Hukum asal khulu’, ada yang berpendapat dilarang (haram) ada
yang mengatakan makruh, dan ada ynag mengatakan haram kecuali karena darurat.
Ulama Syafi’iyah berpendapat bahwa hukum asal melakuka khulu’ itu makruh, hanya
dia menjadi sunnah hukumnya bila istri ternyata tidak baik dalam pergaulan
terhadap suaminya. Khulu’ itu tidak dapat menjadi haram dan tidak dapat pula
menjadi wajib.[8]
[1]
Prof. Dr. Abdul Rahman Ghozali, M.A. Fiqh
Munakahat, kencana, 2008, Jakarta. H. 224
[2]
Prof. Dr. Abdul Rahman Ghozali, M.A. Op.Cit.
[3]
http://ekonomisyariat.com/belajar-islam/seputar-gugat-cerai-al-khulu.html.

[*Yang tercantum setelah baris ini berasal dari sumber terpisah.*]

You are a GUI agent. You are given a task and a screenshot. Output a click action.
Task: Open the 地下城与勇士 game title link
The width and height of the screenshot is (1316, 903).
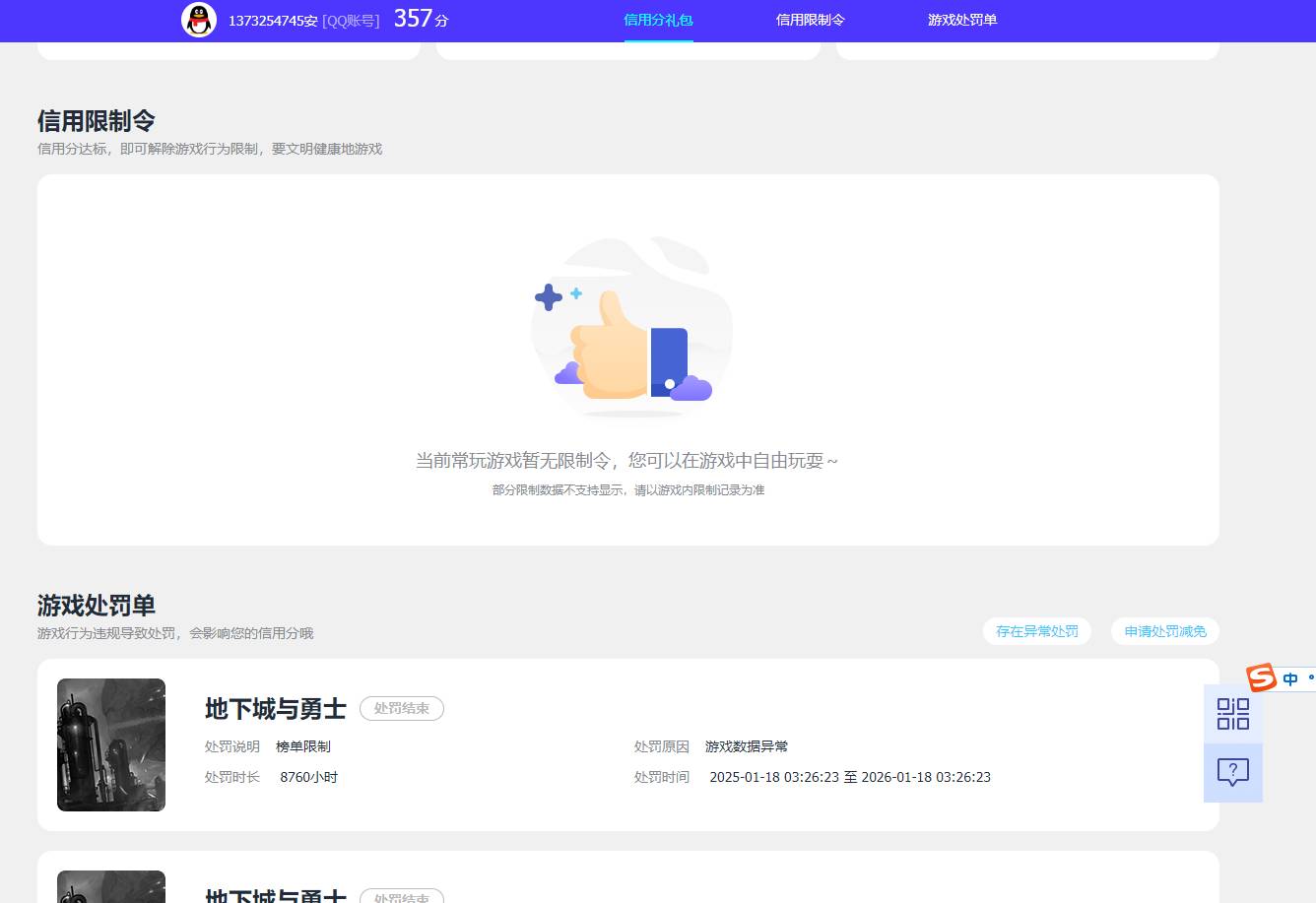click(x=274, y=709)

Diakses 09-03-2011 jam 21.51
[4]
Prof. Dr. Abdul Rahman Ghozali, M.A. Op.Cit.
h. 224
[6]
Prof. Dr. Abdul Rahman Ghozali, M.A. Op.Cit.
h. 224
[7] http://ujeberkarya.blogspot.com/2010/05/gugat-cerai-khulu.html. diakses 31-03-2011
[8]
Prof. Dr. Abdul Rahman Ghozali, M.A. H.